# Written problem
Reproduce the material below, substituting "Display resolution" for every occurrence of "Image resolution" and changing nothing else.
==*==
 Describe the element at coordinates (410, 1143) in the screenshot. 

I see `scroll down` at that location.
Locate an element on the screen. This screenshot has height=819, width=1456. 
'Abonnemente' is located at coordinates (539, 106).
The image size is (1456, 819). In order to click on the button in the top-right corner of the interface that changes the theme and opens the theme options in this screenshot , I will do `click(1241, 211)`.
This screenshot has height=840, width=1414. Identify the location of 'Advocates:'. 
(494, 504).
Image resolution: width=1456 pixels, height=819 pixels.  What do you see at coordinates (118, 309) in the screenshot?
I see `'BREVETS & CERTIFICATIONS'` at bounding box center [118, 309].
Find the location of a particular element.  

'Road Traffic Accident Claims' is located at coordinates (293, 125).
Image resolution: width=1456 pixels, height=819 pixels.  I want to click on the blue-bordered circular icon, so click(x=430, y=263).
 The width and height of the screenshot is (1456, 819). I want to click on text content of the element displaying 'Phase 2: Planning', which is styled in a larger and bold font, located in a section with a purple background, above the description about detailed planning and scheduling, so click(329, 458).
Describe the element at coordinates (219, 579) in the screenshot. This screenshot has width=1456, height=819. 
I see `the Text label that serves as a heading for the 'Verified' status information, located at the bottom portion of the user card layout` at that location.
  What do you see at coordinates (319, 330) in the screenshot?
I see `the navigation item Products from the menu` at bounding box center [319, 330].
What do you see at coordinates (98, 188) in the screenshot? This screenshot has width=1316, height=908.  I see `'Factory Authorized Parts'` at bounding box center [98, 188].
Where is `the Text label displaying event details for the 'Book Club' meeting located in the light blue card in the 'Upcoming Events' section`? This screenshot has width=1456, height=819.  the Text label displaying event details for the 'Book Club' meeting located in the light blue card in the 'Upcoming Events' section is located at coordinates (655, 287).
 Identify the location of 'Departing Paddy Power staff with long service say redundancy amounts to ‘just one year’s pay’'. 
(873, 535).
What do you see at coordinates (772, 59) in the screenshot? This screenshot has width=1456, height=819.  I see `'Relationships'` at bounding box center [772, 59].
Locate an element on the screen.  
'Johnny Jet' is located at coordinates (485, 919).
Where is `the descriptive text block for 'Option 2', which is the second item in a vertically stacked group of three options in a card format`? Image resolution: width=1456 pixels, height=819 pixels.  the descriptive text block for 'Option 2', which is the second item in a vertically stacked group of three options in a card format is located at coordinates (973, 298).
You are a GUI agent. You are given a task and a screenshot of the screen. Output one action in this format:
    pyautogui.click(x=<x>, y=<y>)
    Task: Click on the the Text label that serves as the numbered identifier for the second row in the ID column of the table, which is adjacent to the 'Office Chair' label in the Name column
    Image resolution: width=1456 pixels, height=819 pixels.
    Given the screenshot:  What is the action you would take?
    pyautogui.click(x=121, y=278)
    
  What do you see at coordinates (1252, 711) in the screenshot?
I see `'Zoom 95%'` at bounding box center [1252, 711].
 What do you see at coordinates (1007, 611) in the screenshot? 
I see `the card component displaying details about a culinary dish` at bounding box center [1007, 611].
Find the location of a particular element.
==*==
# Exercise answer
 Describe the element at coordinates (410, 1143) in the screenshot. 

I see `scroll down` at that location.
Locate an element on the screen. This screenshot has height=819, width=1456. 
'Abonnemente' is located at coordinates (539, 106).
The image size is (1456, 819). In order to click on the button in the top-right corner of the interface that changes the theme and opens the theme options in this screenshot , I will do `click(1241, 211)`.
This screenshot has height=840, width=1414. Identify the location of 'Advocates:'. 
(494, 504).
Display resolution: width=1456 pixels, height=819 pixels.  What do you see at coordinates (118, 309) in the screenshot?
I see `'BREVETS & CERTIFICATIONS'` at bounding box center [118, 309].
Find the location of a particular element.  

'Road Traffic Accident Claims' is located at coordinates (293, 125).
Display resolution: width=1456 pixels, height=819 pixels.  I want to click on the blue-bordered circular icon, so click(x=430, y=263).
 The width and height of the screenshot is (1456, 819). I want to click on text content of the element displaying 'Phase 2: Planning', which is styled in a larger and bold font, located in a section with a purple background, above the description about detailed planning and scheduling, so click(329, 458).
Describe the element at coordinates (219, 579) in the screenshot. This screenshot has width=1456, height=819. 
I see `the Text label that serves as a heading for the 'Verified' status information, located at the bottom portion of the user card layout` at that location.
  What do you see at coordinates (319, 330) in the screenshot?
I see `the navigation item Products from the menu` at bounding box center [319, 330].
What do you see at coordinates (98, 188) in the screenshot? This screenshot has width=1316, height=908.  I see `'Factory Authorized Parts'` at bounding box center [98, 188].
Where is `the Text label displaying event details for the 'Book Club' meeting located in the light blue card in the 'Upcoming Events' section`? This screenshot has width=1456, height=819.  the Text label displaying event details for the 'Book Club' meeting located in the light blue card in the 'Upcoming Events' section is located at coordinates (655, 287).
 Identify the location of 'Departing Paddy Power staff with long service say redundancy amounts to ‘just one year’s pay’'. 
(873, 535).
What do you see at coordinates (772, 59) in the screenshot? This screenshot has width=1456, height=819.  I see `'Relationships'` at bounding box center [772, 59].
Locate an element on the screen.  
'Johnny Jet' is located at coordinates (485, 919).
Where is `the descriptive text block for 'Option 2', which is the second item in a vertically stacked group of three options in a card format`? Display resolution: width=1456 pixels, height=819 pixels.  the descriptive text block for 'Option 2', which is the second item in a vertically stacked group of three options in a card format is located at coordinates (973, 298).
You are a GUI agent. You are given a task and a screenshot of the screen. Output one action in this format:
    pyautogui.click(x=<x>, y=<y>)
    Task: Click on the the Text label that serves as the numbered identifier for the second row in the ID column of the table, which is adjacent to the 'Office Chair' label in the Name column
    Display resolution: width=1456 pixels, height=819 pixels.
    Given the screenshot:  What is the action you would take?
    pyautogui.click(x=121, y=278)
    
  What do you see at coordinates (1252, 711) in the screenshot?
I see `'Zoom 95%'` at bounding box center [1252, 711].
 What do you see at coordinates (1007, 611) in the screenshot? 
I see `the card component displaying details about a culinary dish` at bounding box center [1007, 611].
Find the location of a particular element.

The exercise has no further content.